▶ TEXT FOR ANALYSIS:
Content starts

Updated on March 26, 2020.  Medical content reviewed by Dr. Joseph Rosado, MD, M.B.A, Chief Medical Officer

There’s big news for cannabis users with psychotic disorders out of the Journal of Psychopharmacology. A three-year longitudinal study has found that cannabis smoking may protect against weight gain, particularly in patients experiencing their first episode of psychosis. (And let’s not forget, edibles may help too!)

The research involved measuring glycemic and lipid parameters when patients first presented for treatment, and then again three years later. At both points, cannabis use was self-reported and study participants were divided into three groups: continuers, discontinuers, and non-users.

Continuers were those who continued using cannabis products throughout the three-year study duration while discontinuers were those using cannabis products during the first reporting period who were no longer doing so three years later.

The results showed a significant difference in weight gain among discontinuers and non-users compared to cannabis users. At the beginning of the study, cannabis users presented with lower weight, body mass index, cholesterol, and low-density lipoprotein cholesterol. These results continued throughout the duration of the study. What’s more, the discontinuers presented with a higher increase in weight overall (compared to both continuers and non-users) from the start of the study to the end.

Psychotic episodes have been known to contribute to metabolic changes, but this research suggests cannabis could protect against those changes and prevent associated weight gain. While the researchers concluded more data is needed, these results fall in line with what we already know about marijuana and weight maintenance as well as marijuana and weight loss.

Content ends

▶ WHAT TO WORK ON:
**a)** In the article on cannabis and weight gain, rewrite the paragraph beginning "The results showed a significant difference" as a short bulleted list that keeps its main facts.
**b)** According to the article on cannabis and weight gain, which journal reported the study?
The lines after this point are separate from the article on cannabis and weight gain.

▶ MATERIAL PROVIDED:
Content starts

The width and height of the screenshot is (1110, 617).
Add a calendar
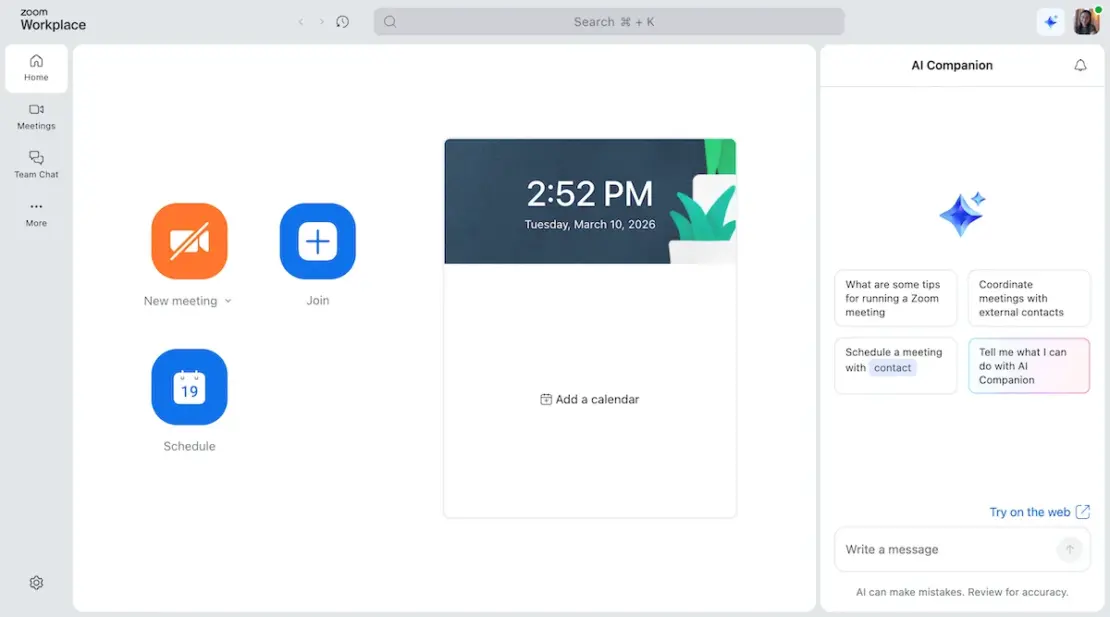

Content ends

▶ ANSWERS GIVEN:
**a)**
- Discontinuers and non-users gained significantly more weight than cannabis users.
- At the start, cannabis users had lower weight, body mass index, cholesterol, and low-density lipoprotein cholesterol.
- These results held for the whole study.
- Discontinuers had a larger overall weight increase than both continuers and non-users from start to end.

**b)** The Journal of Psychopharmacology.